Name one unwritten rule that applies to pitchers; IOW, under what circumstances would a hitter be justified in retaliating in the same manner as a pitcher throwing at a hitter? I'm still, after 3 threads, waiting for an example.
B) How they differ was explained to you last time.
I wasn't interested because you never addressed the subject directly.

   23. Nasty Nate Posted: May 30, 2014 at 04:37 PM (#4716235)
Name one unwritten rule that applies to pitchers


There are unwritten rules for pitchers about when/how they celebrate after a big out, and when/how they throw at hitters. Like most unwritten rules, they are murky and inconsistently applied.
   24. cardsfanboy Posted: May 30, 2014 at 04:45 PM (#4716238)
There are unwritten rules for pitchers about when/how they celebrate after a big out, and when/how they throw at hitters. Like most unwritten rules, they are murky and inconsistently applied.


And in the article they talk about pace of game issues, although again it's murky.

Wilson says, "It's ridiculous how long it takes guys to get in the box, or pitchers to throw the ball. Guys on their own team yell at them, in very colorful language. 'Get in the box! Throw the ball!' Some guys are serial line-steppers; they are habitual line-steppers. That's how they get the reputation as a rain delay. What I love is the pitcher who has two pitches, and he shakes off the catcher five times. We yell, 'Pick one!'


but as a fan of the Cardinals from the 80's. Andujar got jawed at a lot because of his antics, pitchers can't pull out a "finger gun" and shoot the guy when he strikes someone out.
   25. SoSHially Unacceptable Posted: May 30, 2014 at 04:54 PM (#4716244)
Name one unwritten rule that applies to pitchers; IOW, under what circumstances would a hitter be justified in retaliating in the same manner as a pitcher throwing at a hitter? I'm still, after 3 threads, waiting for an example.


The problem is you don't seem to understand that your first statement is not the same thing as your second statement.

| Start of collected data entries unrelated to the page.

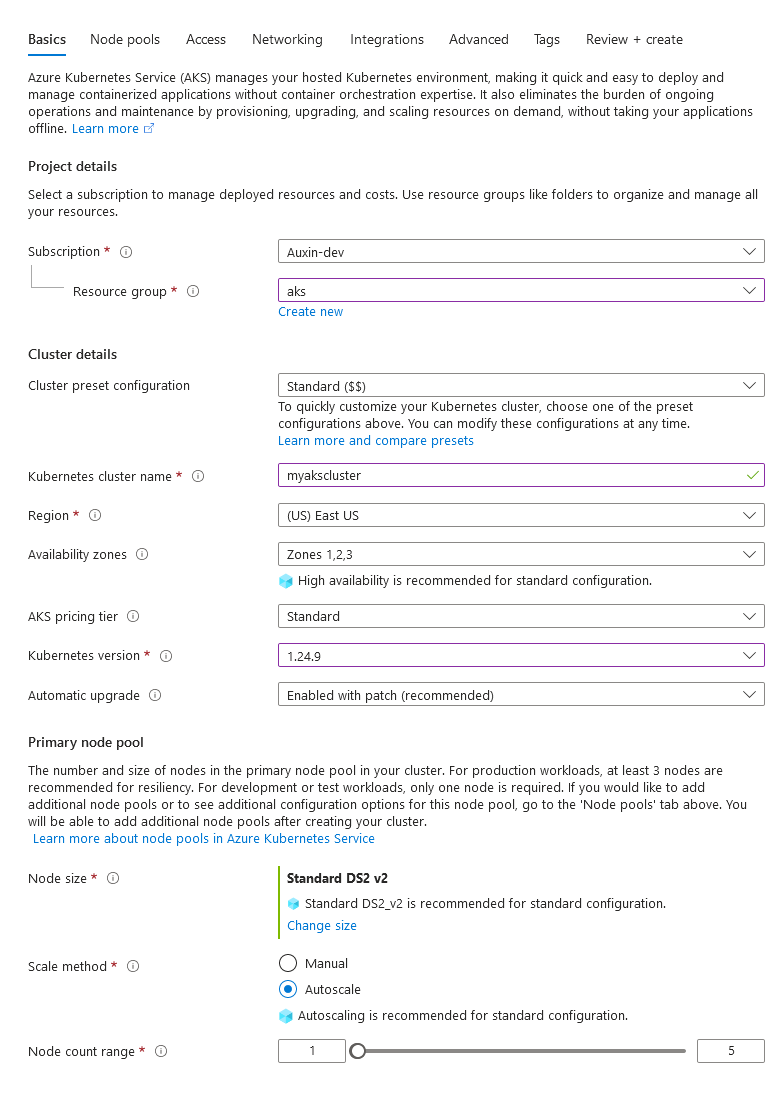776x1108 pixels.
Task: Click the Kubernetes version info icon
Action: click(x=166, y=656)
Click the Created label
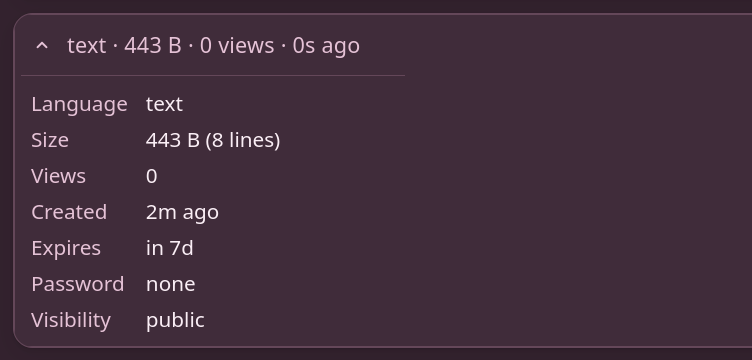The width and height of the screenshot is (752, 360). click(69, 212)
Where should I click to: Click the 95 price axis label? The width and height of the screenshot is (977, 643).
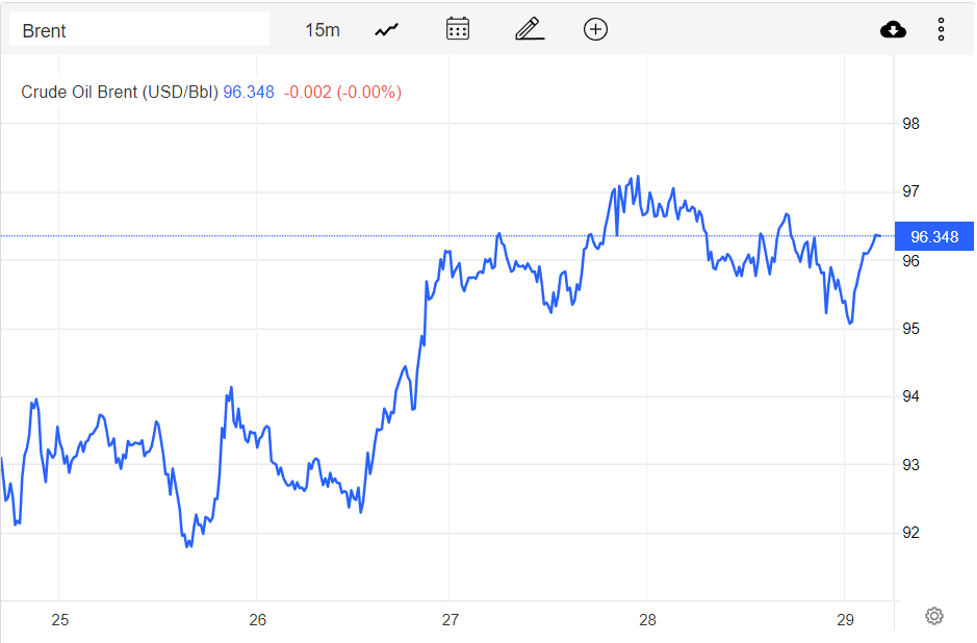click(x=911, y=329)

What unwritten rules apply to pitchers? Showing up batters will get some guys goats (and other guys don't care - same as with some hitters' conduct). Yelling (or yelling in general) can get a batter riled up. Certainly inside pitches, even those delivered with no ill intent behind them, have been known to draw the ire of overly sensitive hitters. I'm sure there are plenty of others, baseball players being a very easy group to agitate.

Which takes us to your second statement:

The way the game of baseball is played, batters do not have a mechanism for enacting revenge. Pitchers have one.

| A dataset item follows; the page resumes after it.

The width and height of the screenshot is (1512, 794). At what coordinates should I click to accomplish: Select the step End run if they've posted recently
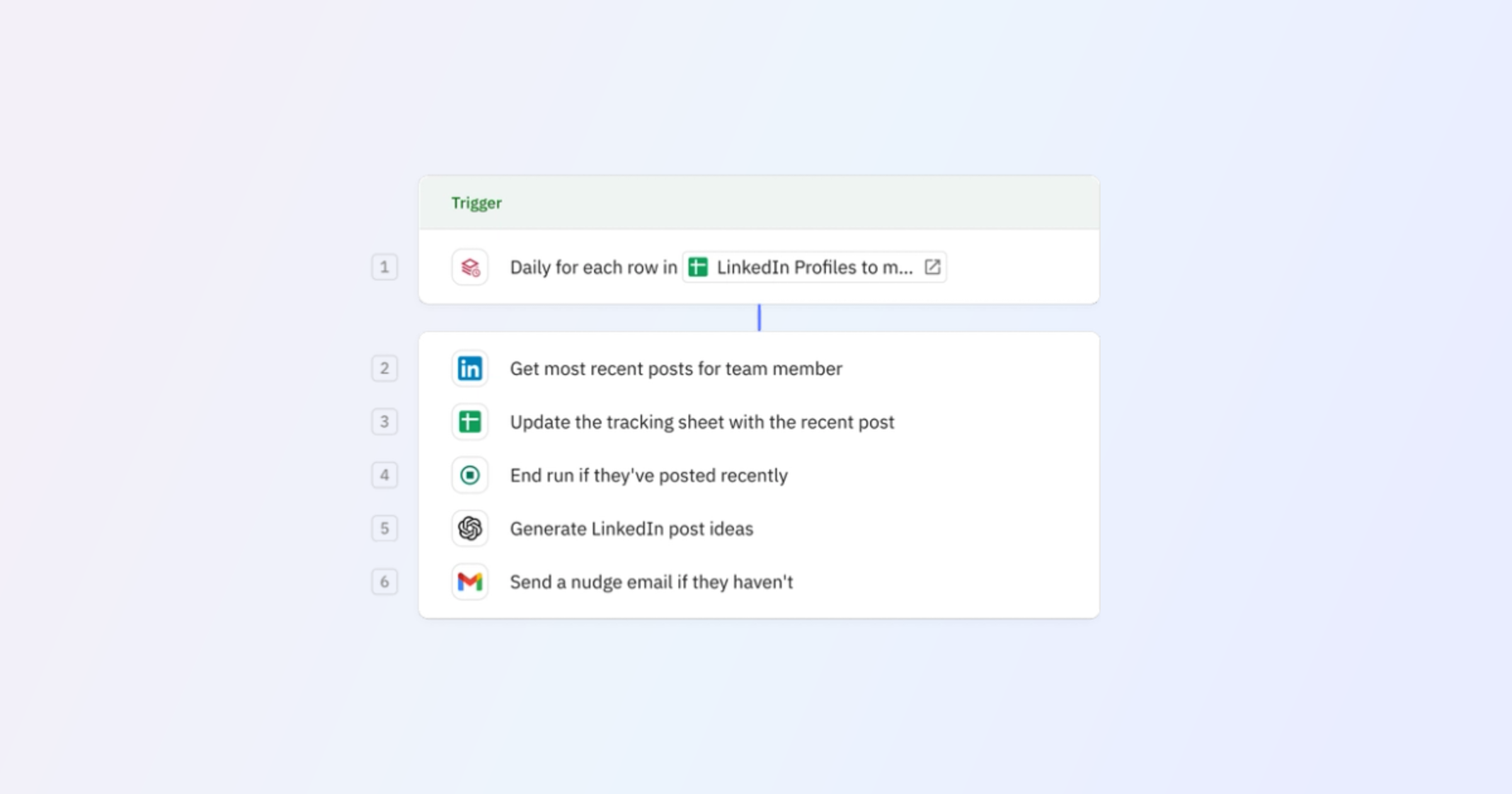pos(649,475)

Now, despite your insistence, pitchers are not allowed to throw at hitters. Pitchers that are deemed to be throwing at hitters are tossed from the game.

However, pitchers sometimes choose to violate this rule (as is the case with all rules - the existence of rulebreakers does not render the rule non-existent). And sometimes they get away with it because intentional fastballs to the ribs are very hard to distinguish from unintentional fastballs to the ribs.*

If there was a similar way for batters to enact revenge in the course of normal game play, then you'd see hotheaded batters doing just that. There is none.

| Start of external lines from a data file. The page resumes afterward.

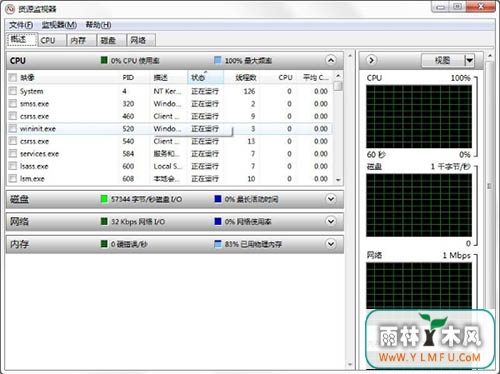The image size is (500, 374).
Task: Enable the services.exe checkbox
Action: click(13, 153)
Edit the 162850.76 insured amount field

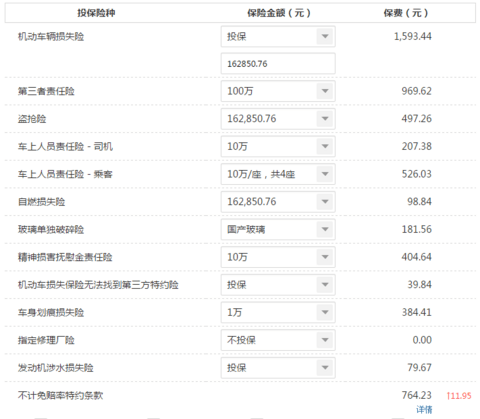pyautogui.click(x=278, y=64)
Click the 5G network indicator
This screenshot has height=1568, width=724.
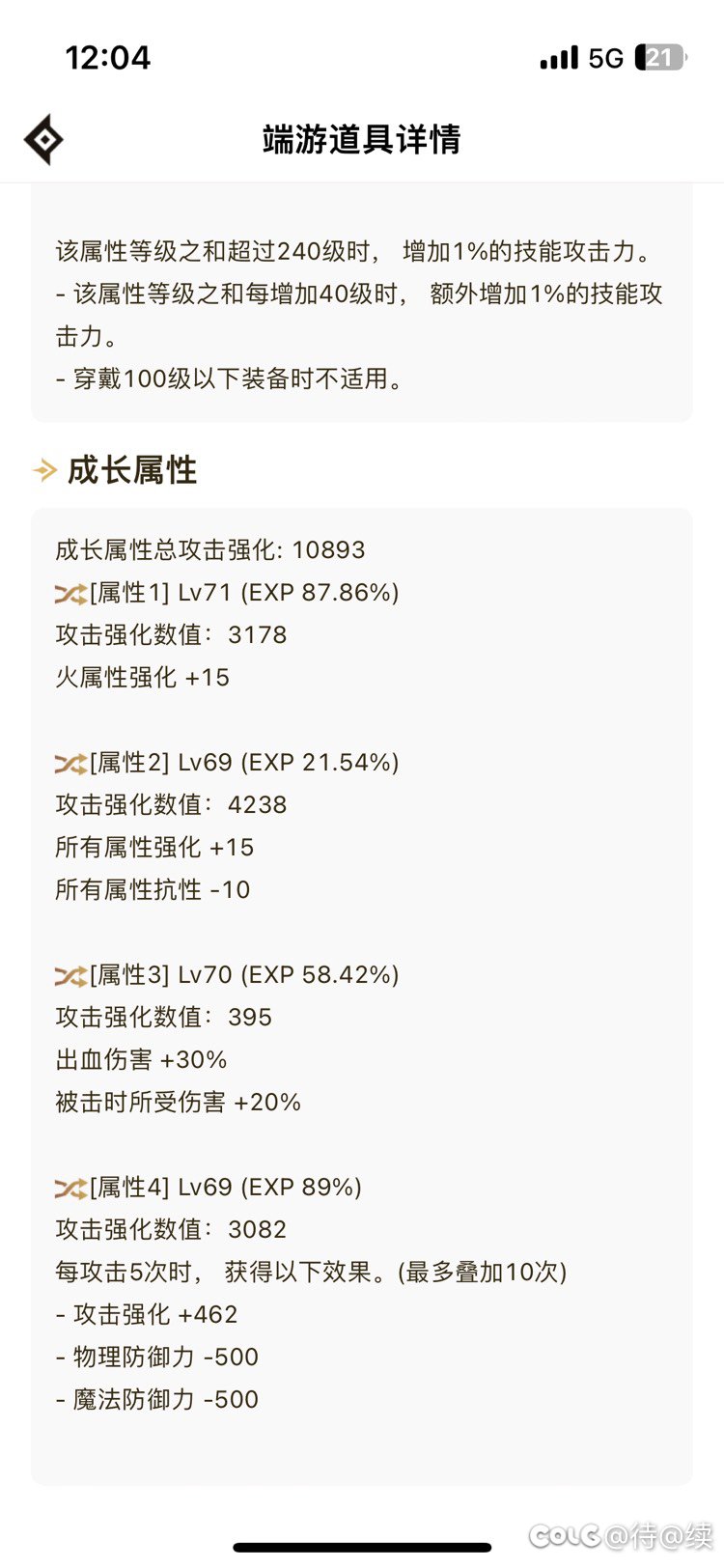coord(606,59)
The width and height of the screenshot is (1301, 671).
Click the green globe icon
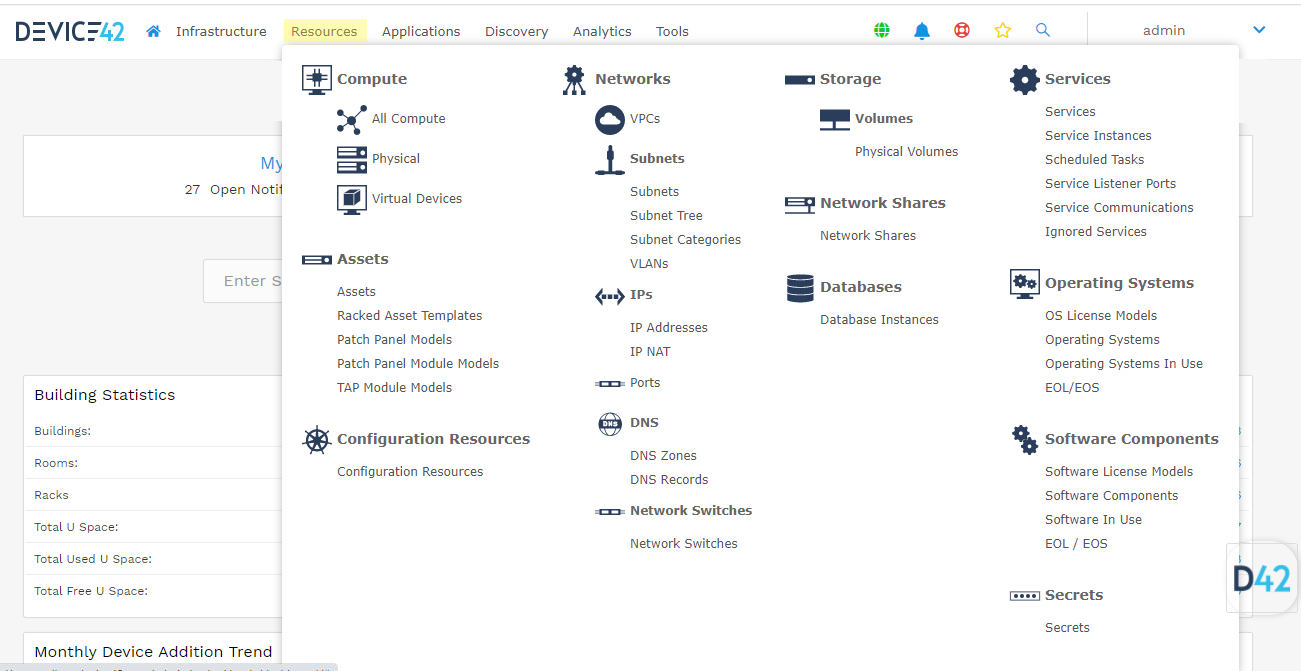[882, 31]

* Of course, sometimes they get charged by an angry batter.
   26. TDF, situational idiot Posted: May 30, 2014 at 05:28 PM (#4716263)
The problem is you don't seem to understand that your first statement is not the same thing as your second statement.
No, the problem is that you don't seem to understand that the 2nd statement defines the 1st - if there is no penalty, then it isn't a rule (written or unwritten), it's merely a suggestion. There are no "unwritten rules" for pitchers because there is no penalty for breaking them.
Now, despite your insistence, pitchers are not allowed to throw at hitters. Pitchers that are deemed to be throwing at hitters are tossed from the game.
That's not the point. The point is that pitchers are deemed by their teams and teammates to be justified in throwing at hitters in certain situations, and will in fact be publicly backed by said team and teammates. Baseball (MLB) may frown in thier actions, but "baseball" (those in the game, and even the fans) will nod in approval. Meanwhile, there are no similar avenues for retaliation granted to hitters - even in the most egrarious beanings, the hitter will always be suspended if he charges the mound (while a pitcher will only be suspended in certain instances for throwing at a hitter). And when it comes to "showing up" a hitter? There are no rules.
   27. Nasty Nate Posted: May 30, 2014 at 05:35 PM (#4716266)
There are no "unwritten rules" for pitchers


What about the ones mentioned in this thread?
   28. SoSHially Unacceptable Posted: May 30, 2014 at 05:44 PM (#4716268)
No, the problem is that you don't seem to understand that the 2nd statement defines the 1st - if there is no penalty, then it isn't a rule (written or unwritten), it's merely a suggestion. There are no "unwritten rules" for pitchers because there is no penalty for breaking them.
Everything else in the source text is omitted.